Orthogonal projection is independent of the basis.

Question

For clearness,I post picture. I cannot do this exercise in my lecture notes....

I have browsn the previous material,which focus on n-dimension subspace's sum of orthongonal projection.

Any hint or suggest are appreciate. Thank you!!

Answer 1

Let’s call your two bases $B_1$ and $B_2$ where the $i$th column is the $i$th basis vector. The matrix $P$ described is a change of basis matrix, but in this case it's strange because it goes on the right side $$B_1P=B_2$$ instead of the left.

Also like Arthur said, we need to assume that the two bases are orthonormal, because this means $B_1$ and $B_2$ are orthogonal and we have $$P=B^{-1}_1B_2=B^T_1B_2$$

The transpose of an orthogonal matrix is orthogonal and the product of two orthogonal matrices is orthogonal so $P$ is orthogonal.
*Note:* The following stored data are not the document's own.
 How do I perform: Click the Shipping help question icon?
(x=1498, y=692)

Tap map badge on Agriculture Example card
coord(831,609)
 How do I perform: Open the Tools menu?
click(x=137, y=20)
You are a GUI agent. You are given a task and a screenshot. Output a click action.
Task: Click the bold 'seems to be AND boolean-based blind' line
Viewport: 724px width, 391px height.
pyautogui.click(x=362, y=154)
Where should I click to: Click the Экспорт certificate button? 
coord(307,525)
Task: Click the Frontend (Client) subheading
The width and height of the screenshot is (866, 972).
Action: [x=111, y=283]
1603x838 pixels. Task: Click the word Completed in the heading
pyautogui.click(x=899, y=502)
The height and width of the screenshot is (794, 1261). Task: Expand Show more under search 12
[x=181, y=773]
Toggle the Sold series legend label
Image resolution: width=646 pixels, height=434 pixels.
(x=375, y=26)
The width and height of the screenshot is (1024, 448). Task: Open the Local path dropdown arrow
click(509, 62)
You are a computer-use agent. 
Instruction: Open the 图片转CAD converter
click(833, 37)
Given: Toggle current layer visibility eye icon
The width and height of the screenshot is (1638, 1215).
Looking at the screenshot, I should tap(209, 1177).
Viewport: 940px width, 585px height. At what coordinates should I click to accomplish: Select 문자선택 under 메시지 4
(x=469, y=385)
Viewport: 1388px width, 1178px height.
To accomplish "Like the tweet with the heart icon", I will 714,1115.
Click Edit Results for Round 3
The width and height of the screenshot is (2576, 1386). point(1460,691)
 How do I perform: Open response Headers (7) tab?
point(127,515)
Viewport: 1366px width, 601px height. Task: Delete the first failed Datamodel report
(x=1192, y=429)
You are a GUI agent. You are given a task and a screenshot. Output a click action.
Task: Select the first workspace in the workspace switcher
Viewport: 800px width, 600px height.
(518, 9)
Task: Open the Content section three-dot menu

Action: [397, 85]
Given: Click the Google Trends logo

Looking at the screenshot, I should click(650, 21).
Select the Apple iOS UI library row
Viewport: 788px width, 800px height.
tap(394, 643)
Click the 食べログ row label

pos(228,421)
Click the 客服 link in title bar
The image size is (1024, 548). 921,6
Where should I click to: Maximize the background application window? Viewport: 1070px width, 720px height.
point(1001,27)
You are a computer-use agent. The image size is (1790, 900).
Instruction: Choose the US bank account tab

As for $2$, consider $\sum (x\cdot \hat{e_j})\hat{e_j}$ and split the rightmost $\hat{e_j}$ according to the formula provided. Try to figure out what the coefficient of $e_i$ is in the resulting summation. You'll find that the answer is $x\cdot \sum_j P_{ij}\hat{e_j}$ and you can proceed from there to get the desired result.